Excerpts from a dataset
● ● ● ● ● ● ●
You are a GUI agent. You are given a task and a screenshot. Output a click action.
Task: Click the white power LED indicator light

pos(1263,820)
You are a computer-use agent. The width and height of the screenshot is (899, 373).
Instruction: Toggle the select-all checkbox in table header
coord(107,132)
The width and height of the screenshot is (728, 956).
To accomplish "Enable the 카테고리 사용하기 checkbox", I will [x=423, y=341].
● ● ● ● ● ● ●
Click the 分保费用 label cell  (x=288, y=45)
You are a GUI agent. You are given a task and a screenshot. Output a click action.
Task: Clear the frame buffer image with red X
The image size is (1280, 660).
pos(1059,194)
● ● ● ● ● ● ●
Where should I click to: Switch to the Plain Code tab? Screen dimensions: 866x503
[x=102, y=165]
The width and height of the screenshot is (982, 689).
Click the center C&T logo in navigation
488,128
● ● ● ● ● ● ●
■ Exercise directions ■
Show all lines from the data above in which the word "height" appears.

■ Response below ■
You are a computer-use agent. The width and height of the screenshot is (899, 373).
The width and height of the screenshot is (728, 956).
The width and height of the screenshot is (982, 689).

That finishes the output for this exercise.